If the validate promise return says that the input is not valid, then you have some failure data available, for those you can getFailureData, otherwise nothing is guaranted about the content returned by getFailureData.

This is the kind of data you will get:

{
  type: "validatorFailureType",
  configuration: { ... },
  input: "The input on which it has failed can be something else than" +
                " a string",
  subFailureData: {
    // can be an array as well
    // the items are other failure data
    ...
  }
}

If you implement a fully custom validator, you must follow and respect those implement details.

type (string)

type is meant to tell you what went wrong, if you need to base your translation messages on something that is probably type.

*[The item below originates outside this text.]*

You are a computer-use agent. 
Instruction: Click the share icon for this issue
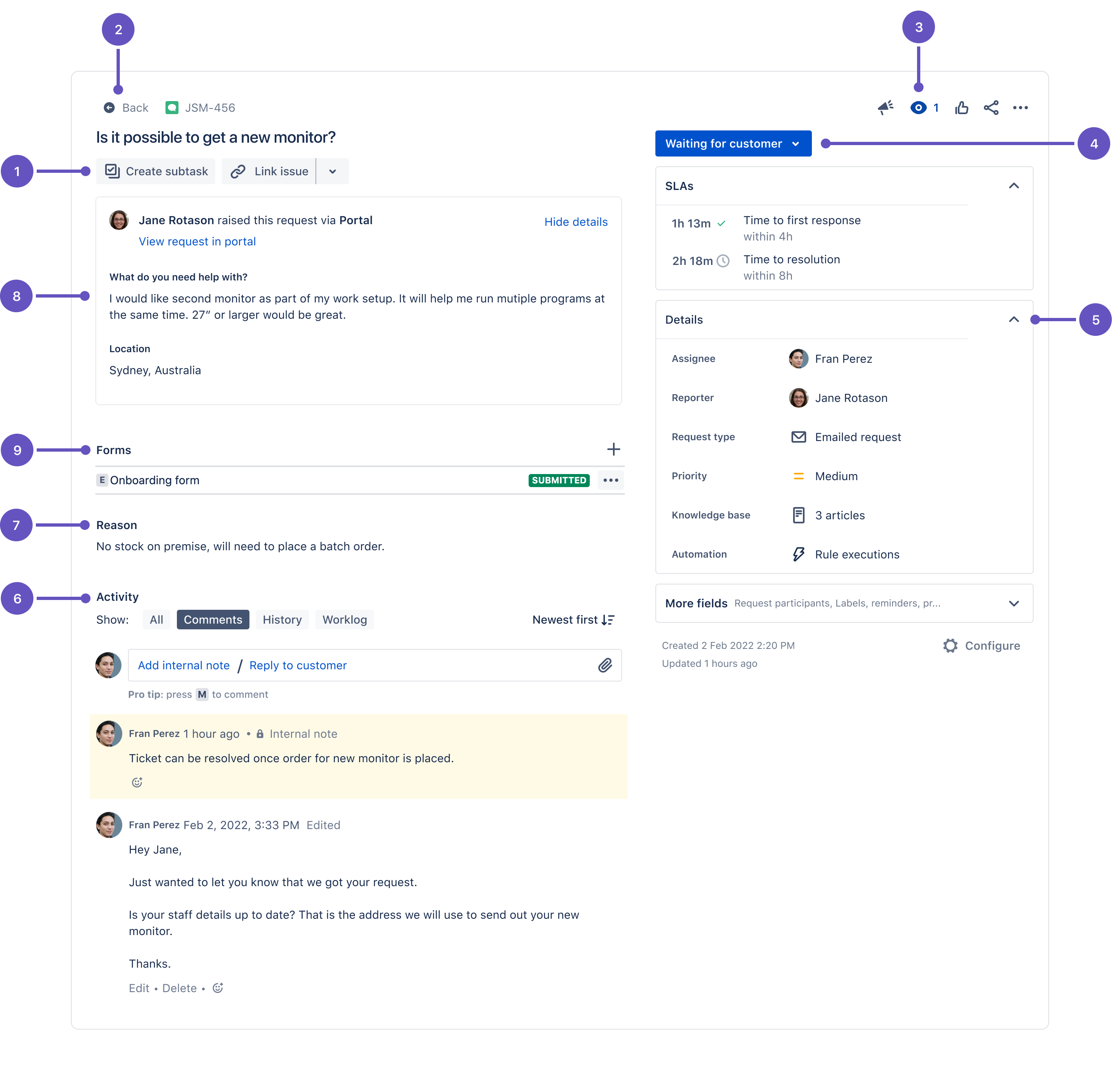pos(991,108)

configuration (Array|Object)

Where the configuration of the validator is supposed to be represented.

input (anything)

input is whatever has been provided for validation.

context (anything)

context is whatever context has been provided for validation.

subFailureData (Array|Context)

Depending on the kind of validation system, there can be some subFailureData, if you used an array validation or a chain of validator, this will be an Array, if this was an object validation this will be an Object.

Items contained may be undefined, it means that this particular entry has not reported a validation problem on the related validator.

For object validation, the subFailureData object’s keys are the object keys.